Auf einen ähnlichen Austausch hofft Horn beim von der bayerischen Staatsregierung initiierten Zukunftsforum Automobil. „Die Politik hat erkannt, dass sie Unternehmen etwas anschieben muss, damit sie stärker in neue Technologien investieren“, meinte er zu der Initiative. Denn am Ende des Tages sichere vor allem eine technologische Führungsposition Arbeitsplätze in der Auto- und Zulieferindustrie. Nicht zuletzt sei der Eindruck entstanden, dass die Politik die wichtige Rolle von Betriebsräten erkannt habe. Diesen sei sehr daran gelegen, Arbeitsplätze zukunftsfest zu machen. Die IG Metall wolle ihren Teil zur Stärkung der Betriebsräte in Form speziell zugeschnittener Schulungen leisten.
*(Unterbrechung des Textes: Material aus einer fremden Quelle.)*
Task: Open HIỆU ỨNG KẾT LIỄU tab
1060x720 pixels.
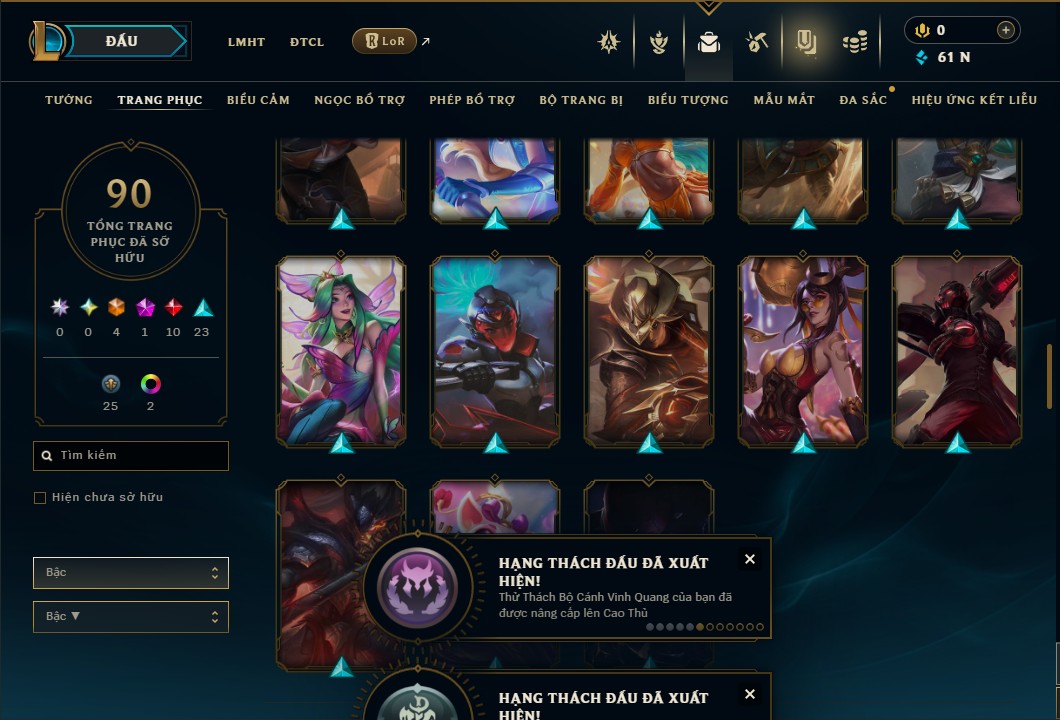Action: (x=972, y=100)
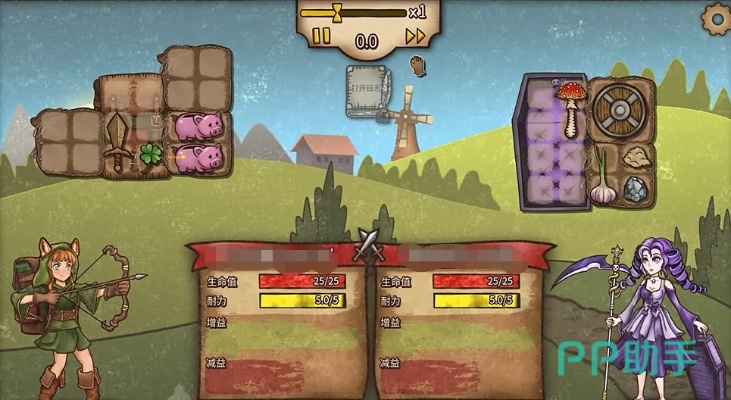Viewport: 731px width, 400px height.
Task: Inspect the enemy's gray stone item
Action: [636, 189]
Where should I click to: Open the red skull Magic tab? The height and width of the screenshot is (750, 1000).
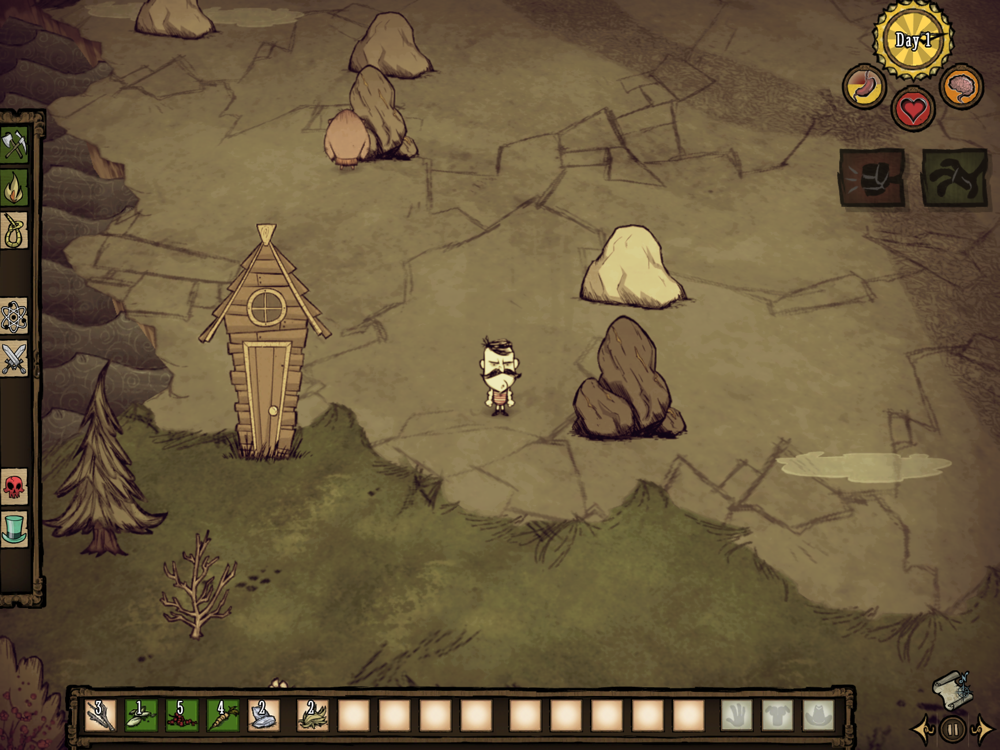click(14, 487)
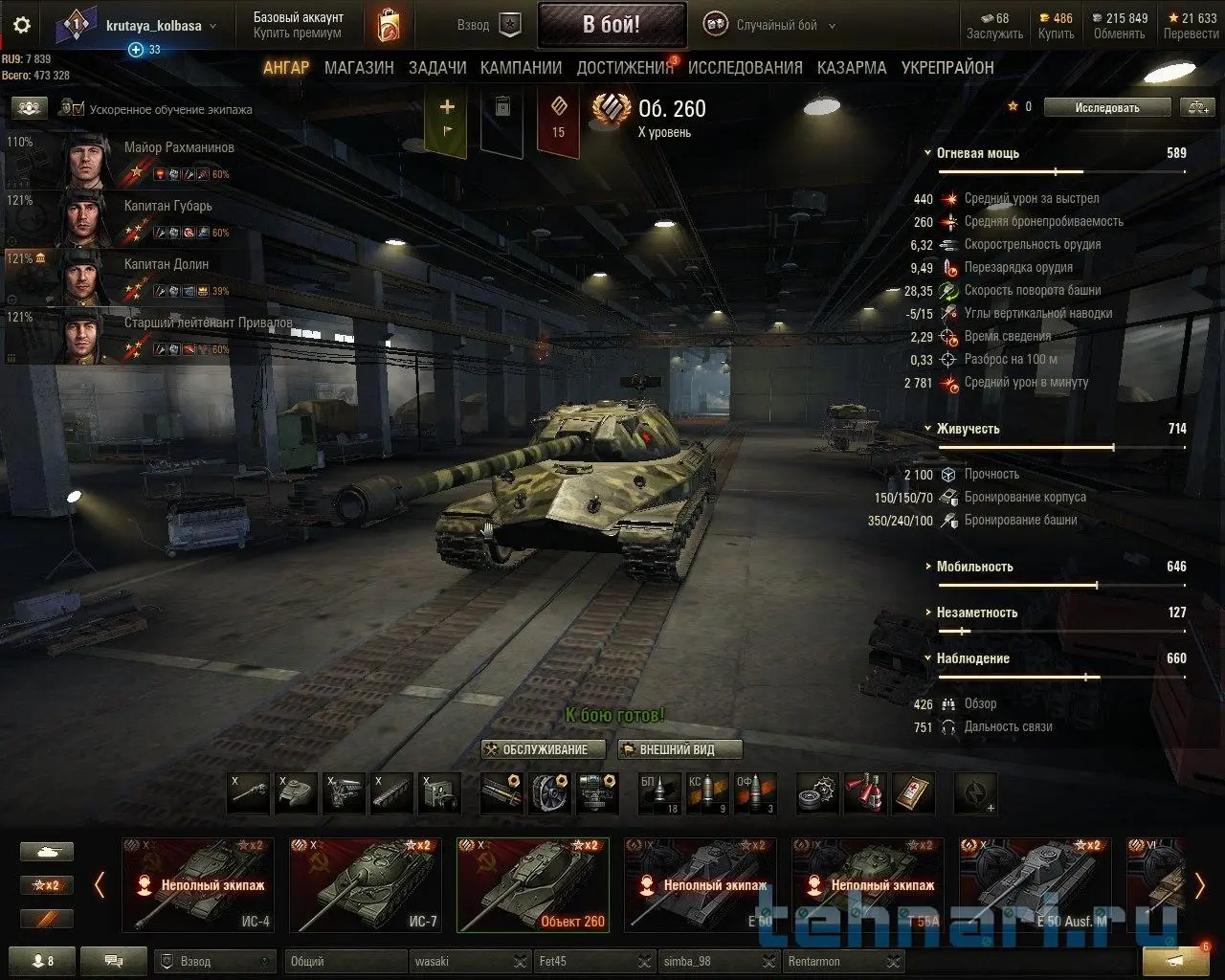Click Купить премиум account link
1225x980 pixels.
297,33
Grundsätzlich forderte Horn mehr Mitbestimmung. Beschäftigte und Betriebsräte sollten mehr einbezogen werden, wenn es um Investitionen und Innovationen geht sowie um die Frage, was an welchem Standort produziert wird. Auch bei der Unternehmensmitbestimmung gibt es in den Augen des Bezirksleiters Luft nach oben. Aktuell seien die Beschäftigten erst in Unternehmen ab 500 Mitarbeitern im Aufsichtsrat vertreten.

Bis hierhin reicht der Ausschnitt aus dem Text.